I seem to remember mobile phone networks experimenting with this type of service in the UK over a decade ago, yet even so, I couldn’t help but be impressed by Purple and the way it worked.
Essentially subscribers choose to receive live updates about important events i.e. the US election debates or breaking news stories. The latter feature reminded me of the very clever technology that drove the once very promising, but now sadly missed news app Circa. The updates are interesting, informative and interactive too as Purple responds to individual users’ question.
Of course, as a platform text messaging is less than ideal for receiving news. Firstly in many countries users pay per text, so there could be fees involved. Secondly, as a platform it reeks of the presmartphone period. Surely Purple could take the core of its service and deliver it in a more effective and contemporary way?

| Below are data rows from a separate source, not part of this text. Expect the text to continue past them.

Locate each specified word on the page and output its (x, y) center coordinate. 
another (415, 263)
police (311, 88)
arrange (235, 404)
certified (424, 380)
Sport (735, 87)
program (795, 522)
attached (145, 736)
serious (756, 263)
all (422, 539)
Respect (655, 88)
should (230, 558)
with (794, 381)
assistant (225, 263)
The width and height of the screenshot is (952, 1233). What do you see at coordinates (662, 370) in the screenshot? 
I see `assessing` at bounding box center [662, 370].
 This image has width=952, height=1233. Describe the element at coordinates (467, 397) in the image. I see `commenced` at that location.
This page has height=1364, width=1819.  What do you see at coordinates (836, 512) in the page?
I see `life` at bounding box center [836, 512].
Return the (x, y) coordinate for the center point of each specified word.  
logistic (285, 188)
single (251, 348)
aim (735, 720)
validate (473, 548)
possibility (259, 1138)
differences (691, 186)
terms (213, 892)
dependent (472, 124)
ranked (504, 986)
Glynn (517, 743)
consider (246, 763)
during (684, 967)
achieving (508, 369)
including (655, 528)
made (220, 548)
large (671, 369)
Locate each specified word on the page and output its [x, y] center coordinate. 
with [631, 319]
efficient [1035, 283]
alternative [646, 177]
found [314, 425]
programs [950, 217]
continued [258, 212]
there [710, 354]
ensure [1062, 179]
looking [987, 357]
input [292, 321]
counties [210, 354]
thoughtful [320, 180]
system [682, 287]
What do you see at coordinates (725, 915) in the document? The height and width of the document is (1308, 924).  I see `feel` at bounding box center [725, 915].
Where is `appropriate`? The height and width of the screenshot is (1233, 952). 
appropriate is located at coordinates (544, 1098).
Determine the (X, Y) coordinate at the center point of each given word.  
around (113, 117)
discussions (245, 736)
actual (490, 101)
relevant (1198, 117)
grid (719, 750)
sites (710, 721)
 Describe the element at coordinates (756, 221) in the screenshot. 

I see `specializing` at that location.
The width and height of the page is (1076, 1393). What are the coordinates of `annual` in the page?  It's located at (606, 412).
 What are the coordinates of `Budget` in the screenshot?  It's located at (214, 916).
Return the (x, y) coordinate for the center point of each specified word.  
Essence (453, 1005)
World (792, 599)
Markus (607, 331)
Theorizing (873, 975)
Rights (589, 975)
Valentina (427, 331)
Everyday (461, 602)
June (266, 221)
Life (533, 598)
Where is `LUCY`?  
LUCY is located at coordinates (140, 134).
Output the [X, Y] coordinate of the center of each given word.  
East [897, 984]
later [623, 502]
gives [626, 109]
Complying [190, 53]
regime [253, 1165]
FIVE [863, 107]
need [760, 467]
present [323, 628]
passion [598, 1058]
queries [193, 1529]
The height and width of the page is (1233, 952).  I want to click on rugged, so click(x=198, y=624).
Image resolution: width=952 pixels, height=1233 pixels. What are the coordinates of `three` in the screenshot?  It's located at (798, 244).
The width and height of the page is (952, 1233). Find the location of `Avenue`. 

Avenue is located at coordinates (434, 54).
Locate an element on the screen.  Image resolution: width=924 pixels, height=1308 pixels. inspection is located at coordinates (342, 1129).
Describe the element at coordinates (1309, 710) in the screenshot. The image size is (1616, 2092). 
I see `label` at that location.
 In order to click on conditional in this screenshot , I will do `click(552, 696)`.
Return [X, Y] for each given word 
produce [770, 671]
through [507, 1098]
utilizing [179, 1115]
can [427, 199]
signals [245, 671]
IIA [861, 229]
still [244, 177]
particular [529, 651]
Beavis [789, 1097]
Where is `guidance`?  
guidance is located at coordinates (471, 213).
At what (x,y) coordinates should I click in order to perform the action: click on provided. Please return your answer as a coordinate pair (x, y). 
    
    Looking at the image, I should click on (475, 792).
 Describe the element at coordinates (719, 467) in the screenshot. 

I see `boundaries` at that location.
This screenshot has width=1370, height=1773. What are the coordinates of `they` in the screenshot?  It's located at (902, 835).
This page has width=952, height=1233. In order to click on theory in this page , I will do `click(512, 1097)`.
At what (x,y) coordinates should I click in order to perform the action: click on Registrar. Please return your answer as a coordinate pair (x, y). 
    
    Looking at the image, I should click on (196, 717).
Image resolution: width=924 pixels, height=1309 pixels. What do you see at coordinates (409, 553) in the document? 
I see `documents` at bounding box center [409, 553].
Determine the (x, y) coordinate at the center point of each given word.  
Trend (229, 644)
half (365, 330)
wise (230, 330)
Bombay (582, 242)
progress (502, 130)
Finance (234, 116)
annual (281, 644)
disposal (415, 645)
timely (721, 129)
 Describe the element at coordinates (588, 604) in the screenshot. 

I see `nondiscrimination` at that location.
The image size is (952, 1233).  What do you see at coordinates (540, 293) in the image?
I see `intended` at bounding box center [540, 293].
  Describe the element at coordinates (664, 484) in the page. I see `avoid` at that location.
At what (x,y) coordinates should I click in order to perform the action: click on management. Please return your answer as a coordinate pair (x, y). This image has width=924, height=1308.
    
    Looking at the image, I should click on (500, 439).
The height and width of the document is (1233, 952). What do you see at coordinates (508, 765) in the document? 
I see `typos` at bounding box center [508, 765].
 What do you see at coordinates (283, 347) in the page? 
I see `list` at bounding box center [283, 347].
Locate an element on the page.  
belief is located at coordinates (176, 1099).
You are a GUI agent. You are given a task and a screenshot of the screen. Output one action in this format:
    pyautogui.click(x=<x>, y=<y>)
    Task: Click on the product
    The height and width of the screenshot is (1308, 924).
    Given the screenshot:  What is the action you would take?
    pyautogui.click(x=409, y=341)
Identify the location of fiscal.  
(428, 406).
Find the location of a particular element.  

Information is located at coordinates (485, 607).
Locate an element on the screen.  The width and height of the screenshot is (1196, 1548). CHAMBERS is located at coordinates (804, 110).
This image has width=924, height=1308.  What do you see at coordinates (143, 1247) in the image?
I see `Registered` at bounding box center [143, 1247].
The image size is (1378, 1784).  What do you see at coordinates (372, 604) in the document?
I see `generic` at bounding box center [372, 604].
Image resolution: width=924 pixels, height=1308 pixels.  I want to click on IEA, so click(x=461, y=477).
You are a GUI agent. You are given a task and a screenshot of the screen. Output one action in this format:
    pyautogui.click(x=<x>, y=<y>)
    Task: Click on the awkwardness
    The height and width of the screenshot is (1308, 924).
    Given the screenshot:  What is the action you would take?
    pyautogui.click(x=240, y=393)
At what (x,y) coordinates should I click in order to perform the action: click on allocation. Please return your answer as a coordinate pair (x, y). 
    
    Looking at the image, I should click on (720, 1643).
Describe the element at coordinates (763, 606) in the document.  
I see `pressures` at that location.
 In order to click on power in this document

Which is exactly what the startup has done. From this week Purple has pivoted to offer updates via Facebook Messenger.
Bring on the bots
“The benefit that we get from [Facebook] Messenger is the fact that it’s already in most people’s phones,” David Heimann, cofounder of Purple told Nieman Labs. “Additionally, the Messenger interface provides a lot of little things that makes the experience a lot better to use Purple on Messenger.”
What could give Purple a technological edge is that it can now start harnessing Facebook bots to deliver the news. So if a user responds in a certain way the bot then comes back with updates. It makes the process of maintaining the conversation between the service and the user more seamless and easier to manage. The startup also believes that moving to Facebook Messenger will help to grow its interaction levels (subscribers responding to the news, asking questions etc), which the company claims are already an impressive 20 per cent. The virality of the platform too will surely help it expand its user base. Purple has ambitions to launch its service on other messaging platforms including WhatsApp and Slack (which, interestingly the New York Times and others are already using), and its mixture of informative, yet intelligent updates and comment could work in many other places too.
Various media companies have been experimenting with bots on Facebook Messenger as a way of offering updates to users. The market leader in this space so far has been CNN which delivers personalised stories to its readers if they respond to CNN with a keyword.
TechCrunch, The WSJ and Business Insider have created similar services. Some publishers have however been critical of the lack of promotion that Facebook has given these services, which has meant adoption has been sluggish.
For Purple’s founders though, it is the human element, rather than the technology, which is its key component. “We don’t think of ourselves as a bot because all of the content is human created.
All of the engagement that happens between us and users is all human to human, real human,” cofounder Rebecca Harris told Nieman Labs. “We have such a focus on being the best place to be informed and actually having a conversation about this stuff.”
Purple is currently mulling over various monetisation options, but don’t expect to be in too much of a rush to serve ads or start subscription services. It is keeping user numbers low while it continues to experiment. If you want to join a fairly exclusive band you have to subscribe via the company’s website.
It is early days for Purple, but its core idea of combining bots with human resources to distribute news and respond to individuals is one that many media companies are surely considering.
And media companies shouldn’t be be writing off text messaging too. As an experiment, to run in tandem with the Olympics in Rio, The New York Times Deputy Sports Editor, Sam Manchester is going to send periodic updates from the games via SMS.
According to Nieman Labs these will be very personal messages using smartphone snapshots, GIFs, emojis etc and Manchester intends to respond to readers’ feedback and questions.
Also Manchester will ask readers themselves what topics they would like to learn more about, which in turn will direct what he texts about.
Marc Lavallee, Times editor of interactive news, told Nieman Labs, “what we’re trying to do is figure out if there a space between broadcast, where everyone gets the same exact thing, and a total human-powered one-on-one interaction — which obviously doesn’t scale easily — to see if we can have the best of both worlds.”
Might this be a dry run for the US election later in the year? Possibly. One things for sure news organisations are definitely thinking of making things more personal.